Por un resurgimiento de la geografía mítica
 
Y, sin embargo, en realidad no se trata de eso. La solución no consiste en desplazar cada vez más lejos las fronteras de lo desconocido. Lo que de verdad urge es rebelarse contra el demonio racionalista moderno que ha vampirizado el universo geográfico, eliminando su dimensión mítica y poética. Ese demonio ha hecho cada vez más abstracta y menos significativa la relación de los seres humanos con su entorno terrestre. Se ha falseado, así, el vínculo del hombre con el territorio en el que se inserta su existencia. Y este falseamiento ha contribuido poderosamente al desencantamiento del mundo, a intensificar la sensación de falta de sentido que hoy asfixia al espíritu occidental. También, a reforzar la idea de que, efectivamente, como nos decían Sartre y Monod, estamos “arrojados a la existencia” en un universo indiferente a nuestro destino y donde, por un capricho del azar, nuestra bola salió ganadora en la ruleta cósmica del ser y el no ser.

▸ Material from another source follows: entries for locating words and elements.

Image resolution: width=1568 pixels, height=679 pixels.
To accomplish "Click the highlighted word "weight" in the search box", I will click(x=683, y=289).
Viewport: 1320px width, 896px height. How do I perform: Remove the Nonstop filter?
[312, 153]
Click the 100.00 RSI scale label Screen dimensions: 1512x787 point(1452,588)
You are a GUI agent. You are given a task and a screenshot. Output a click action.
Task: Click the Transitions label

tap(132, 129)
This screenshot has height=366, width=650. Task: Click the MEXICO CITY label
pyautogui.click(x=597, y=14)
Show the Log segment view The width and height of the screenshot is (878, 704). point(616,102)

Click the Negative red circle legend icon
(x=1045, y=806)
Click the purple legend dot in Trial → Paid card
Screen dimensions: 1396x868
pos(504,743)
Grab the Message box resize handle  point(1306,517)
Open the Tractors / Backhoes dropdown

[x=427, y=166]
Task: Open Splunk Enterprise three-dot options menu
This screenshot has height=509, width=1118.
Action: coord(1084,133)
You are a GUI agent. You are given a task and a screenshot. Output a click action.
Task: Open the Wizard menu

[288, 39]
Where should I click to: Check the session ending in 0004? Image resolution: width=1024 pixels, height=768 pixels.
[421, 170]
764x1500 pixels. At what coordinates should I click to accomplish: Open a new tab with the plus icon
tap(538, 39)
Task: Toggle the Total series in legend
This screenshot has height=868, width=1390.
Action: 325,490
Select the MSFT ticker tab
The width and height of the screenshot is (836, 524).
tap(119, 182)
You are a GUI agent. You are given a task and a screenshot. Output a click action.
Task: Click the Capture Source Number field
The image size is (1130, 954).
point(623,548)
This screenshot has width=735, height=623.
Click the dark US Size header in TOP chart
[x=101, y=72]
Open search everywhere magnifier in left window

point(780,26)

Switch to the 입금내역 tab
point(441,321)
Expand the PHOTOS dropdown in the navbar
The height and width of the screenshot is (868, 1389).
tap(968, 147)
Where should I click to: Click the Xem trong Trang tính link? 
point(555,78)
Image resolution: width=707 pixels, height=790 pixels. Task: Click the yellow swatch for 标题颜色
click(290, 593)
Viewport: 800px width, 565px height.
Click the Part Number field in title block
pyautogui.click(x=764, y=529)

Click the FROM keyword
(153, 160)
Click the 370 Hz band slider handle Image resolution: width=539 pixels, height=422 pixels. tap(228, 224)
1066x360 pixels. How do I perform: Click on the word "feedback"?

En último término, el desencantamiento del mundo geográfico terrestre constituye una de las múltiples raíces del nihilismo contemporáneo.
 
Ahora bien: ¿cómo rebelarse contra esta vampirización y contra el consiguiente spleen geográfico? ¿Cómo recuperar el misterio del entorno terrestre en una época que ya no cree en los mitos y sabe que el Vesubio “sólo es un volcán”? La respuesta no es tan difícil como parece. No hace falta atravesar a pie el desierto del Gobi, como hizo el alpinista-explorador-filósofo Reinhold Messner. No es necesario seguir a Bruce Chatwin acompañando a los aborígenes australianos a lo largo de las líneas de canto en dirección al Tiempo de los Sueños. No es preciso adherirse a la teoría de los leys o líneas sagradas que, al parecer, unen los monumentos megalíticos de una Europa ancestral. No hace falta, decimos, nada de todo esto –con todo lo cual, sin embargo, podemos legítimamente simpatizar-. Sólo se necesita coger la mochila y hacer un viaje a pie, desde nuestro lugar de residencia, y a ser posible sin relojes de pulsera, hasta un punto cualquiera situado a, digamos, treinta kilómetros de distancia.
 
En coche, sería cosa de veinte minutos y sensación de misterio igual a cero. En cambio, a pie, y siguiendo los caminos rurales, las cañadas reales o las líneas abandonadas de ferrocarril, esa excursión –siempre que se la emprenda con un cierto “ánimo mítico”- se convierte en una aventura y casi en un viaje iniciático. Descubriremos entonces parajes insospechados y sugerentes, viejas piedras olvidadas, lugares de una belleza poderosa y que, para un espíritu abierto al mensaje silencioso de las cosas, están cargados de significación. Y esa noche, acampados al raso, en torno a la fogata que hemos encendido, tal vez volverá a suceder el mismo milagro de antaño: nacerá en nuestra mente una ensoñación, un mito, un relato legendario que, contado por vez primera esa madrugada, quizá sea repetido dentro de varios siglos por unos hombres que ignorarán su origen (“es una historia que se ha contado desde siempre”). Aunque claro: para que todo esto pudiera ocurrir, antes debemos afrontar un tremendo desafío: el de crear una nueva forma de pensamiento mítico en una época “post-mítica” que ya no sabe ir –como lamentaba Husserl- “a las cosas mismas”. He aquí, sin lugar a dudas, uno de los mayores retos que hoy es necesario afrontar para crear una nueva forma de cultura. Una cultura del futuro que es –descartada la opción del abismo- el único horizonte posible para nuestra civilización.